Barbe – un paysan, un riche marchand, un ecclésiastique, un vieux-croyant
Barbe combinée à des vêtements à la mode – un dandy, un libre penseur, un bellâtre
Moustache sans barbe – un militaire
Sans barbe ni moustache – un citadin ordinaire
À partir de 1762, Catherine II a aboli la taxe sur la barbe pour les civils, tandis que les militaires ont continué à se raser selon les règlements de l’armée. Néanmoins, il n’était déjà plus d’usage dans la société russe de porter la barbe. Les vieux-croyants (orthodoxes ayant rejeté les réformes religieuses du XVIIe siècle et vivant selon les anciens préceptes), en revanche, ont eu le droit de se promener avec une barbe sans aucune amende.

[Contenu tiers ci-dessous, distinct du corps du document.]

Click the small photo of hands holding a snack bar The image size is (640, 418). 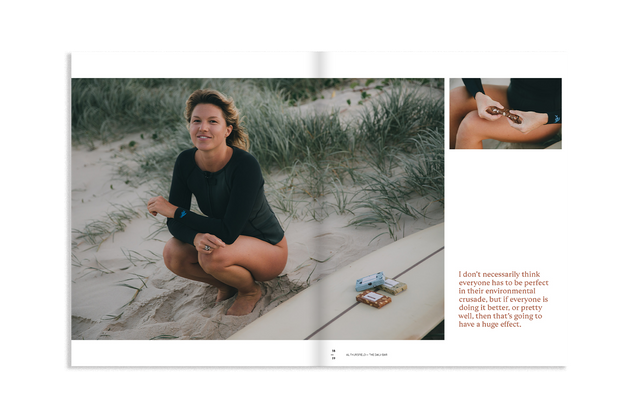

Avec l’avènement du XIXe siècle et l’ère du dandysme, la barbe devient un signe d’érémitisme. L’empereur Alexandre Ier lui-même a déclaré qu’il se laisserait pousser la barbe et se retirerait en Sibérie si la guerre avec Napoléon était perdue.
À partir des années 1830, la barbe s’est toutefois transformée en signe de gandinerie. Comme l’écrivait la revue Damski journal (La Revue des dames), « beaucoup de jeunes hommes s’imaginent qu’ils attireront l’attention s’ils se laissent pousser la barbe comme le faisaient les citoyens des antiques républiques grecques et romaines ». Cependant, ces dandys n’étaient pas populaires dans la société – ils étaient comparés à de « sales cosaques », des derviches et même des chèvres.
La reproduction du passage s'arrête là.